Collected data entries
[Start of Attachment]
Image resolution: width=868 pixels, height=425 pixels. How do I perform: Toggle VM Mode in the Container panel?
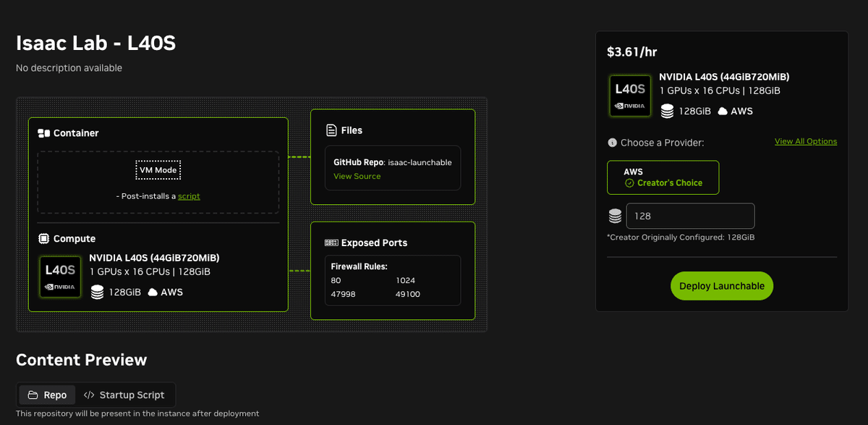click(x=158, y=169)
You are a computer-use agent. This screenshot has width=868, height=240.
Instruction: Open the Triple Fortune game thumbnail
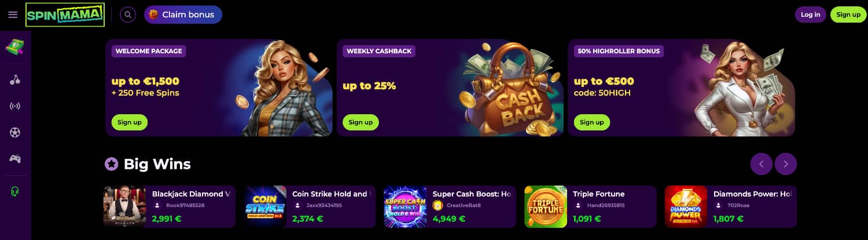(546, 207)
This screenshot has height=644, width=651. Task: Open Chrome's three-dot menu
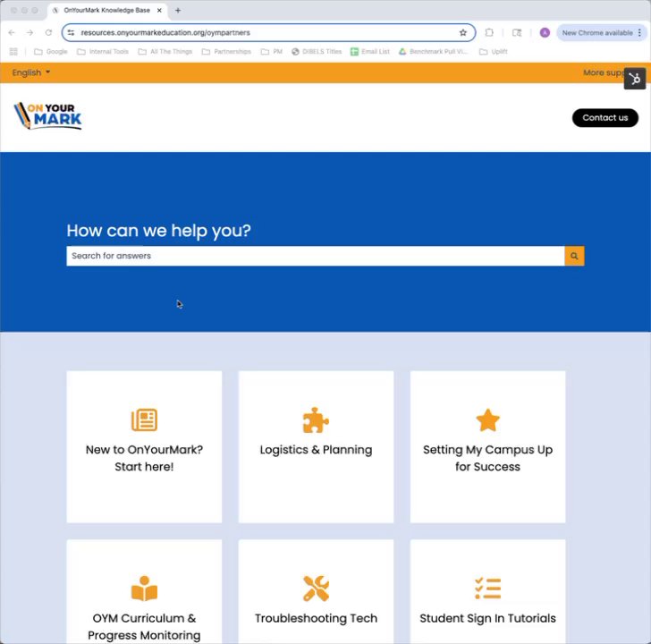(639, 33)
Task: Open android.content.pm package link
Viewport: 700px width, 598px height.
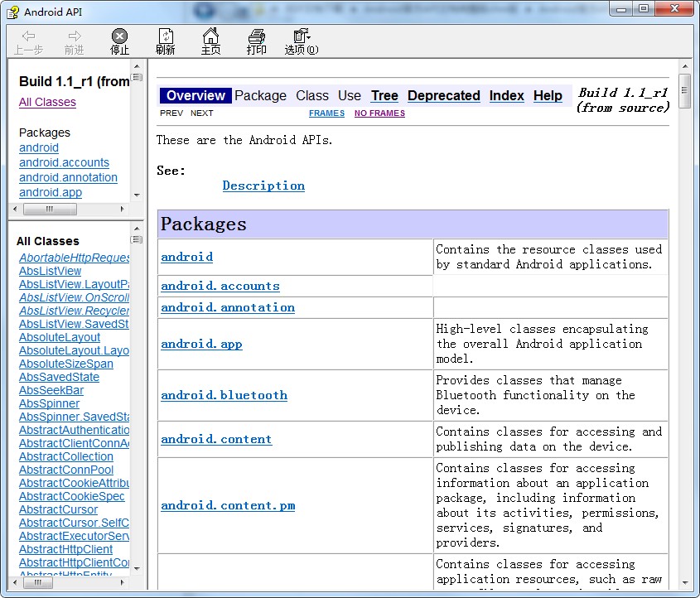Action: (x=228, y=506)
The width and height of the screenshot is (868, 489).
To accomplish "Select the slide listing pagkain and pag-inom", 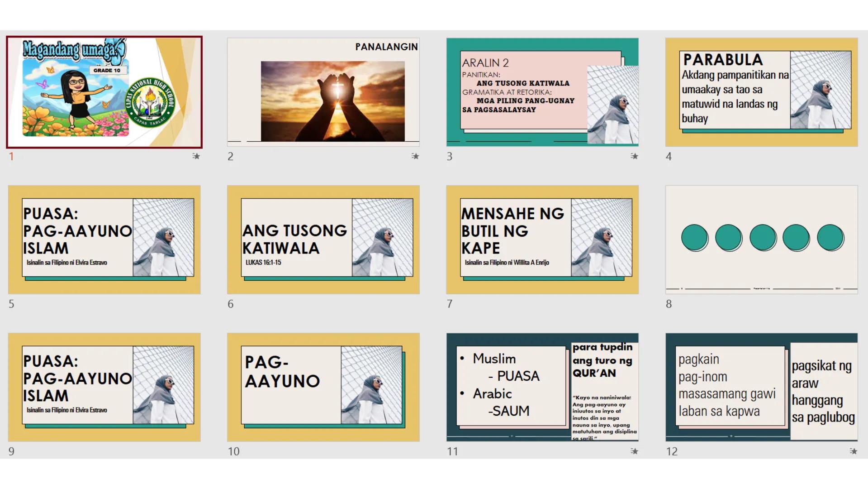I will coord(761,387).
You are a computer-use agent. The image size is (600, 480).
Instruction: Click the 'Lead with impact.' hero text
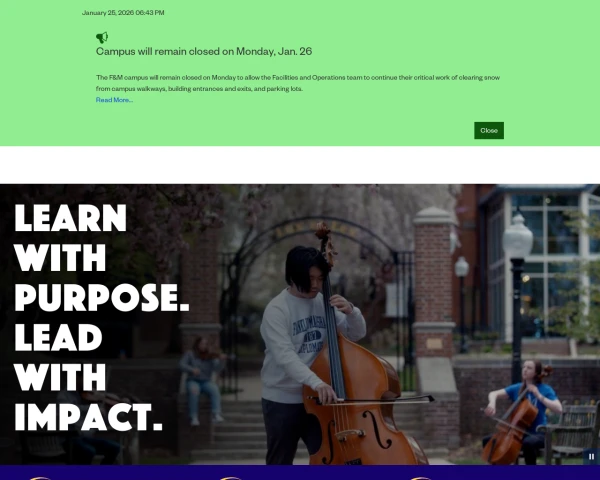(x=88, y=377)
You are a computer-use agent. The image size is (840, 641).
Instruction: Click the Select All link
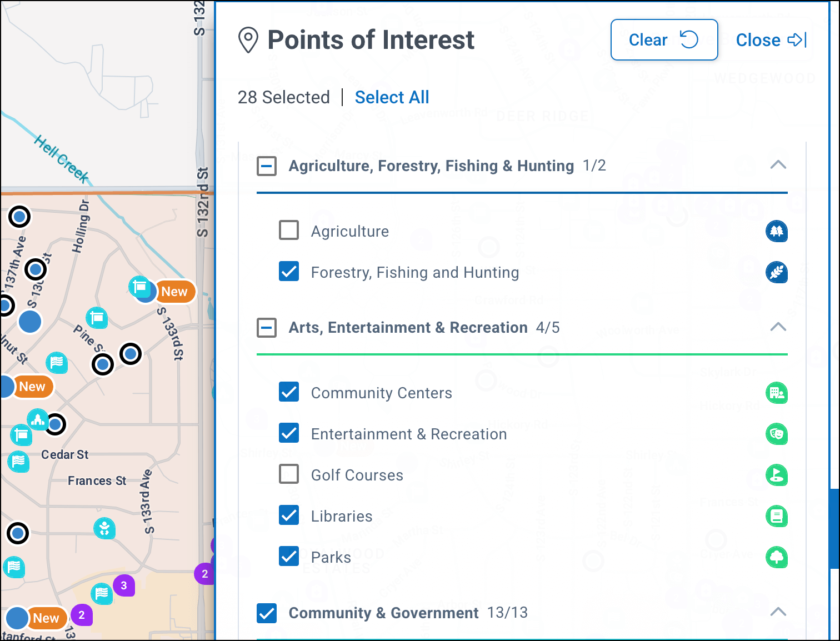392,97
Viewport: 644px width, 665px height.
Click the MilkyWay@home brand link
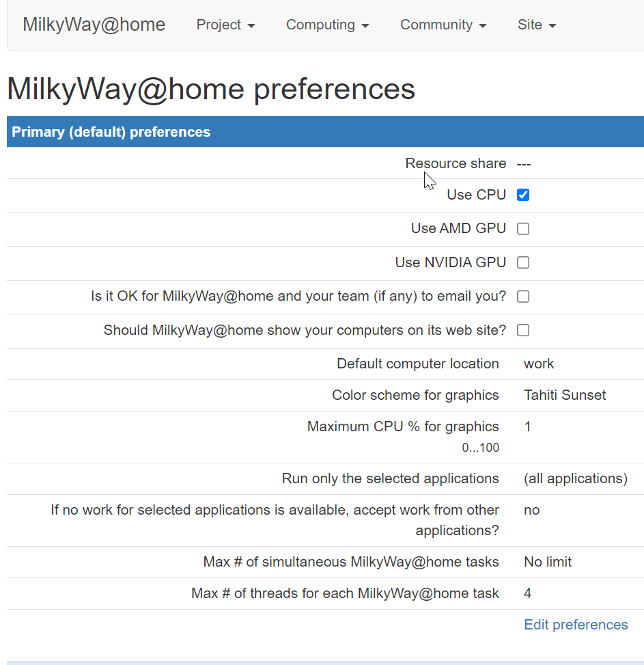tap(94, 25)
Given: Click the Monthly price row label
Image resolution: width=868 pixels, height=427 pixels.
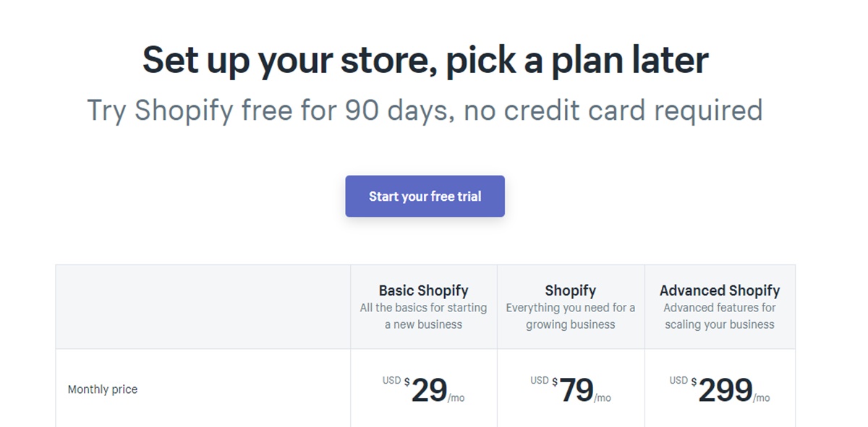Looking at the screenshot, I should pos(103,389).
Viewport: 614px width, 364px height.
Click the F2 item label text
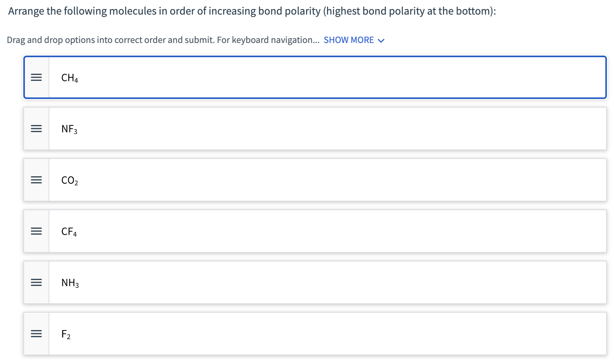pyautogui.click(x=66, y=334)
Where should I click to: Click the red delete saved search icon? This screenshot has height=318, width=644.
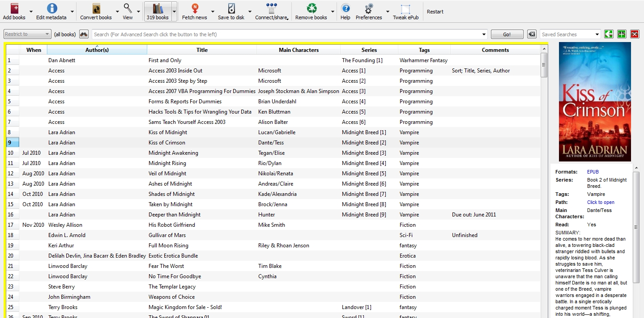click(x=635, y=34)
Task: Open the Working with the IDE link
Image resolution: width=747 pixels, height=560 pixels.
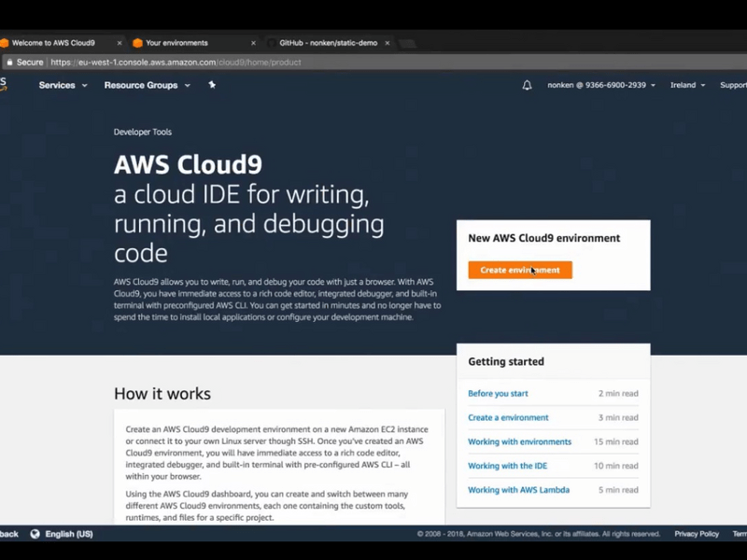Action: 507,467
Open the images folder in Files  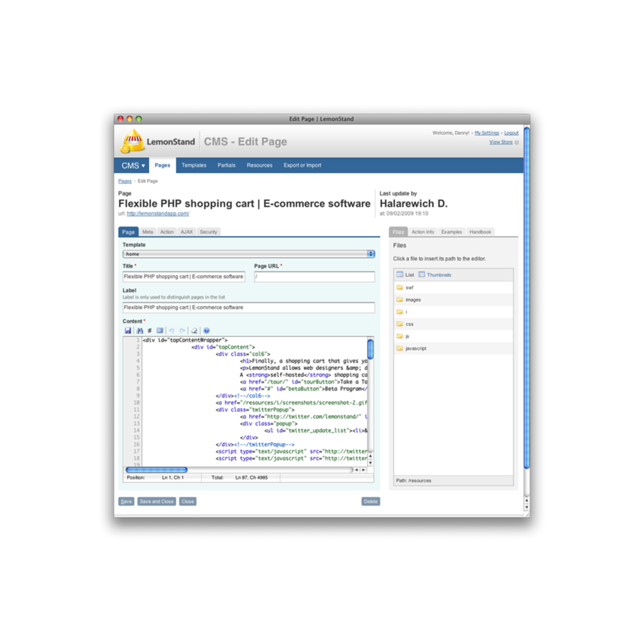413,300
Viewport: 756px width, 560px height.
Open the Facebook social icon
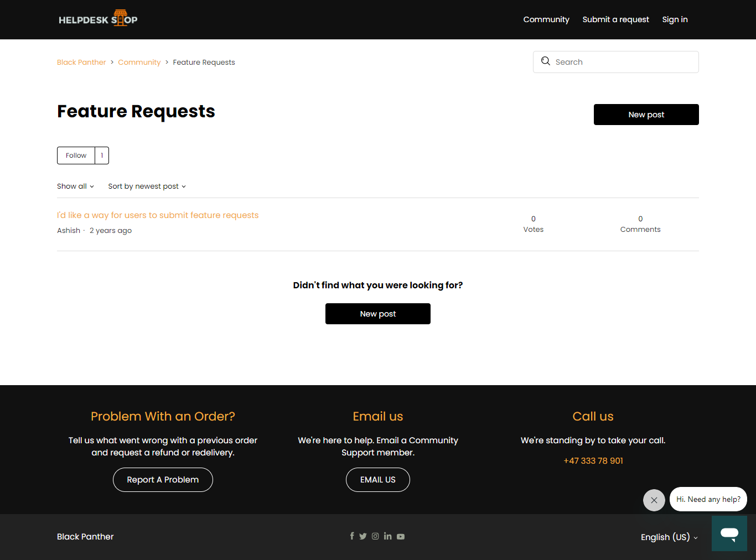coord(352,536)
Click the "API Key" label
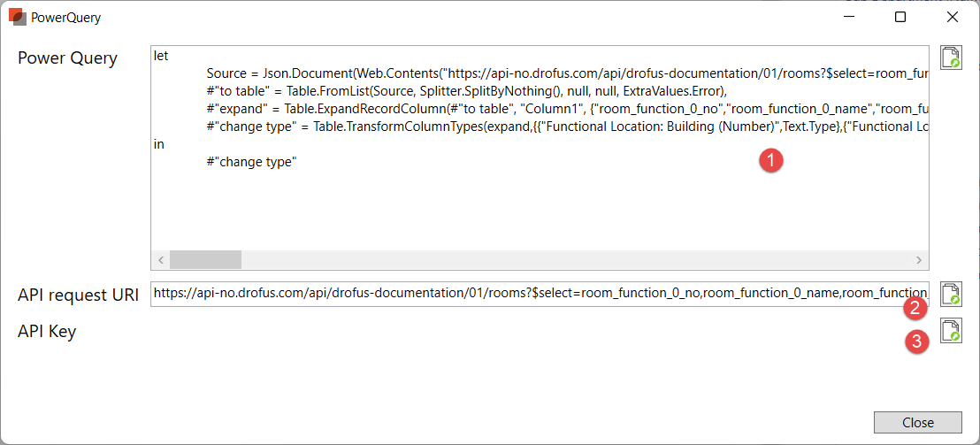Screen dimensions: 980x445 47,332

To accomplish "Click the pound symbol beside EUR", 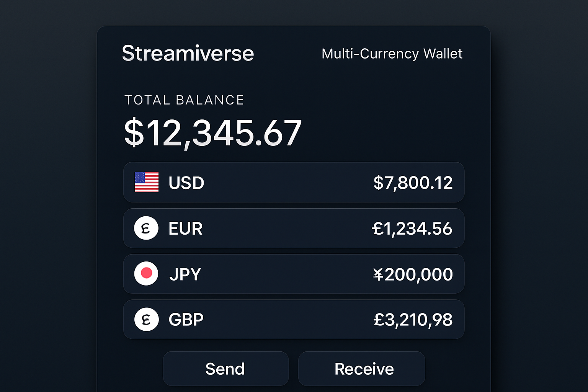I will 146,228.
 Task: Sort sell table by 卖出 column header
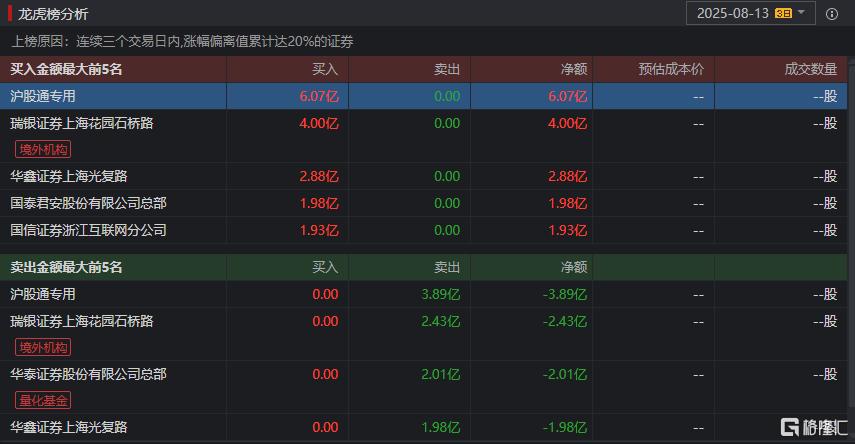447,268
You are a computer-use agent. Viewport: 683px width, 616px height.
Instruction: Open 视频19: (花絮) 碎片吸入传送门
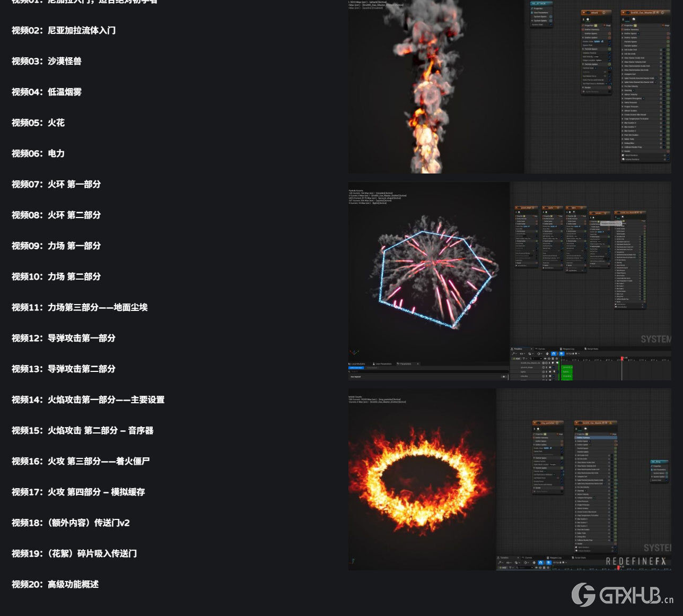tap(74, 553)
[End of Attachment]
**Aim of the exercise**
Nothing except a number is needed: how many lines of the entries contain the word "computer"?

**Finished exercise**
4